Document segment start
Sprint 8 Review

Sprint 8 has been completed and it has not really been like the other sprints. As I feel I am approaching the end of the project, I have been completing issues I have come across so not as many story points have been included.

Burndown chart sprint 8

I completed most of the work in the beginning of the sprint, then turned some of the tasks to stories as they were too large and did a mid-sprint quick plan on those items.

What I actually did

The main aim for this sprint was to include Tesseract into the web app. This really does tie up the application and make it a valid bit of software for an end user.

Tesseract Integration

With the initial epic-story of just been “integrate Tesseract into the system” I thought that was far too big of a task to estimate to complete. As a result I split the epic-story down into two stories: “As a user, I want to be able to have automated suggestion of meta data from the image, so that I can know what to tag.” and “As a developer I want to integrate tesseract into the application, so it can read information from a note”. This gave me the clear distinction of actually getting Tesseract to work within the application and the other story for displaying content to the user.

One of the first things to do this sprint was to implement the pre-processing script which I made to binarise the image. This was implemented into the upload route so that it converts the image to a tiff file, before running the Tesseract from it.

I discovered that the Tesseract command line does not give you the ability to get the confidence scores directly; the C++ API does give you that functionality, however.

This ruled out writing my own wrapper for the tool without using the C++ library. However, I found this awesome library which would output the confidence score for each word identified. I investigated the tesserocr library and found that this was suitable. Other libraries were available but they offered basic functionality for Tesseract and not outputting the confidence scores I wanted.

I integrated this library into the application, and immediately thought of an issue: I need to constrain the notes so that they’re consistent every time. Therefore it was decided that the first 3 lines of the image were to be the module code: title, date and lecturer. This would be the meta-data parsed from the image.

After collecting the confidence score, I created a threshold for the values and returned whether they should be green, orange or red. The colour of the text indicates how confident Tesseract is that it’s the word it’s detected. This now resulted in Tesseract being fully included in the system, with colour codings on word confidence.

Confidence Tesseract Output

Logout functionality

One aspect of the system I found that I was missing was a logout functionality. I had the sign in with Google sorted, but no sign-out. This was amended when I added a logout route and checking if the user id is in the session. If this route is hit then it will remove the user id and all of google credentials and they would have to tart again.

Fixing things

I had to fix an issue with the timezone from a calendar event. Originally, I thought the issue was the comparison of the event summary when comparing module codes - but investigation showed that it was a timezone issue. This has now been fixed.

I added some user experience features such as a datepicker and a timepicker. The default jQuery datepicker was used and a this timepicker was used. It required a large modification of all the tests and routing.

A series of validation was added on both the client and server side when interacting with the form. HTML5 required fields were used and having previously used the pattern attribute, I went and tried to create a REGEX to avoid empty spaces in the input box. On the server side error catching was implemented and then sent to the user on the page to show any errors; the system feels a lot more robust now I have added these checks.

Fixed an issue of every time a user logged in it would create a new user row - which is wrong. I added find or create functionality so now the user logging in with the same google email address will see their same notes.

Along with the log out route I fixed the invalid grant that than happen when the token expires in the session and that is used to try and connect to Google. This has happened a couple of times so this has now been fixed.

Finally, I have redesigned the website gave it all consistent stylings and made the information more accessible and easier to see. Additionally, it should be responsive now too.

Redesign of Tesseract confidence
Redesign of App

Things which went well

Things which didn’t go so well

Things which I intend to do better next sprint

What to do this sprint

From some pre-beta comments from both my supervisor and a couple of peers, I will be implementing a click on the tesseract information and it will populate the text boxes for you automatically.

I will also be looking at when you edit the meta-data it will update the calendar item and put the new item in the updated date’s calendar item.

Then more of the report :)
Document segment end
### Direction
Rewrite the sprint review starting at "Things which didn’t" and ending at "the report :)", using "project advisor" in place of "supervisor".
Extracted material start
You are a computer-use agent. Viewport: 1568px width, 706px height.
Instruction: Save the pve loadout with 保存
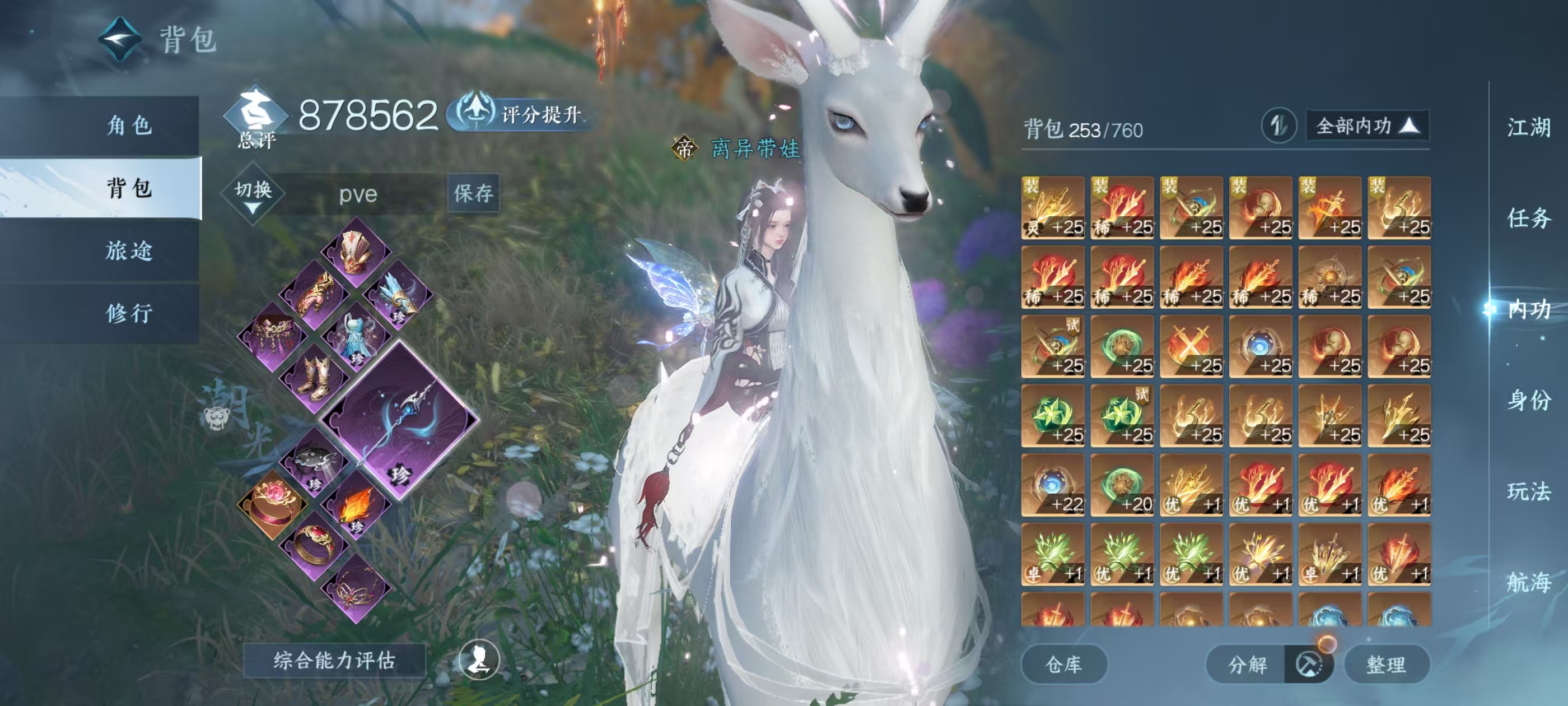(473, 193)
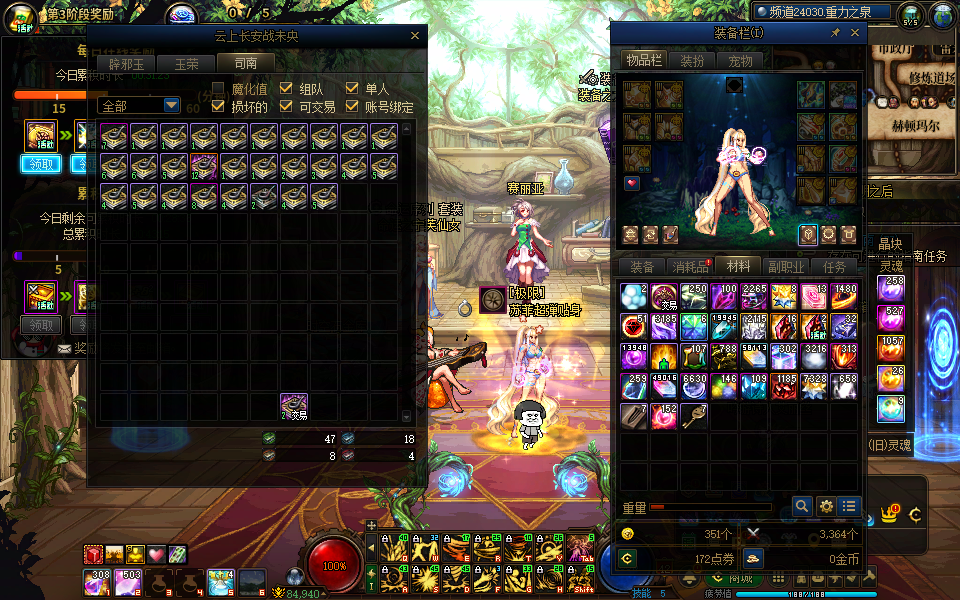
Extracted material end
Extracted material start
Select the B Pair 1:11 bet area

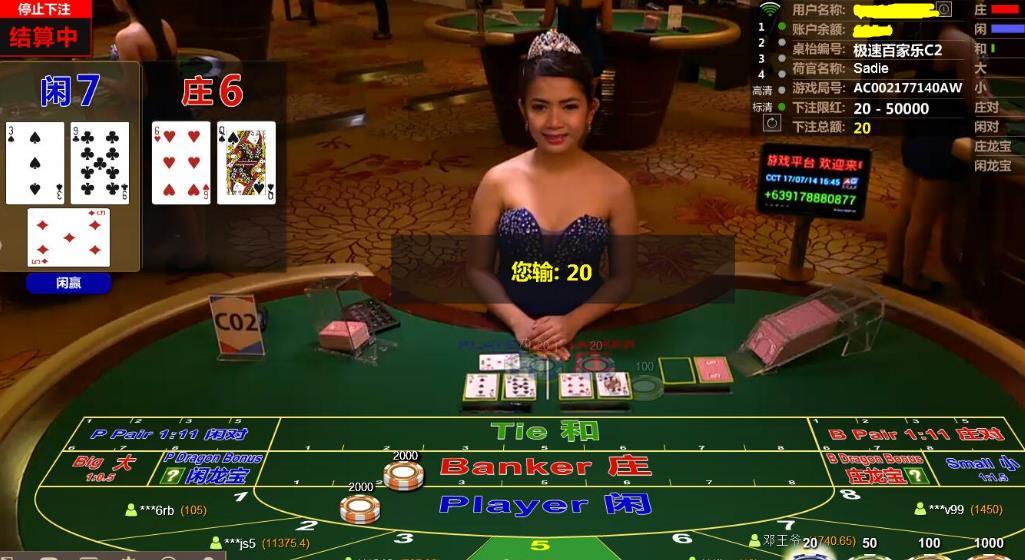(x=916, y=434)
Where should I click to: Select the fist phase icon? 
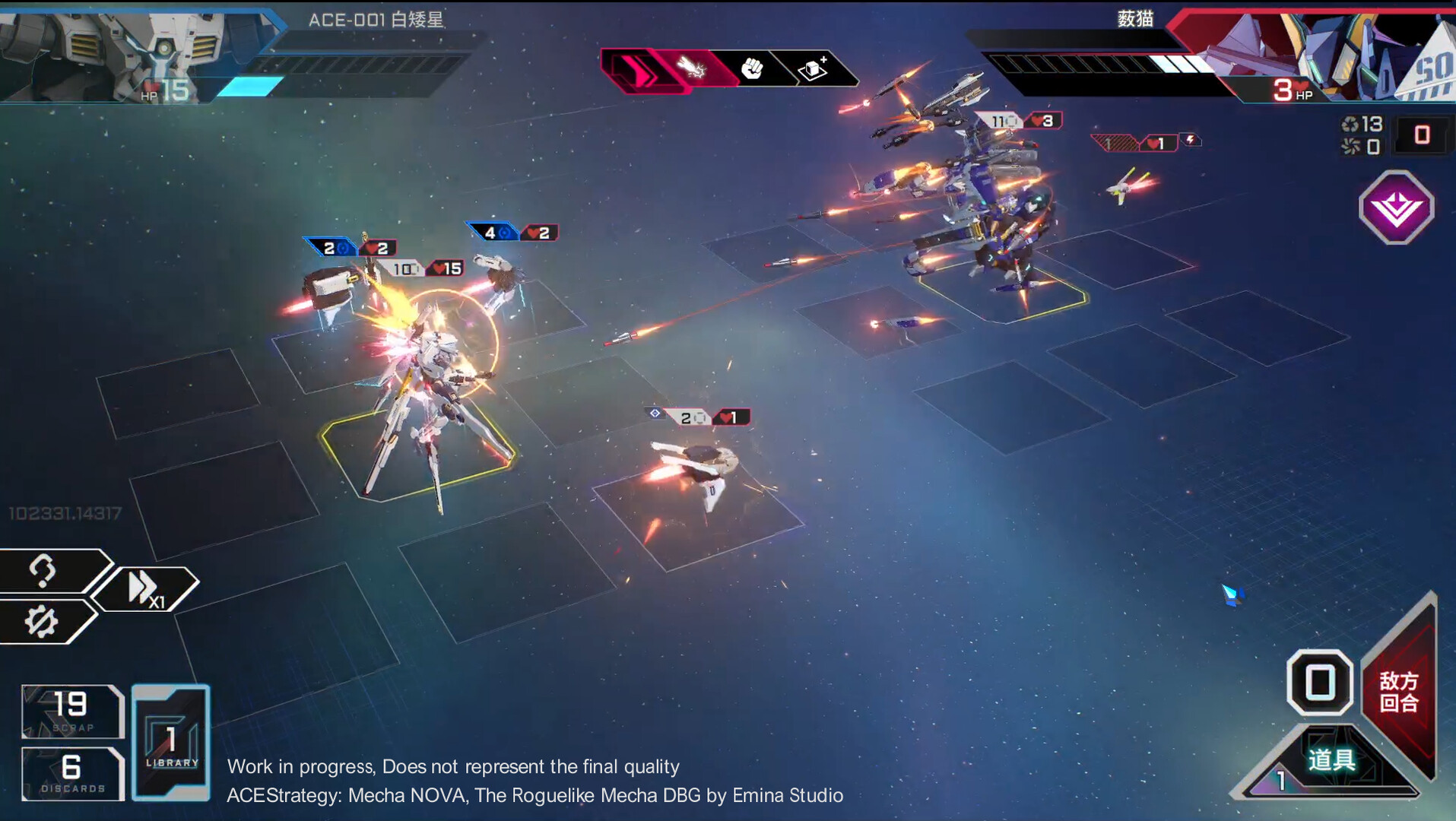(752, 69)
Extracted material end
### Problem solution
Things which didn’t go so well

Things which I intend to do better next sprint

What to do this sprint

From some pre-beta comments from both my project advisor and a couple of peers, I will be implementing a click on the tesseract information and it will populate the text boxes for you automatically.

I will also be looking at when you edit the meta-data it will update the calendar item and put the new item in the updated date’s calendar item.

Then more of the report :)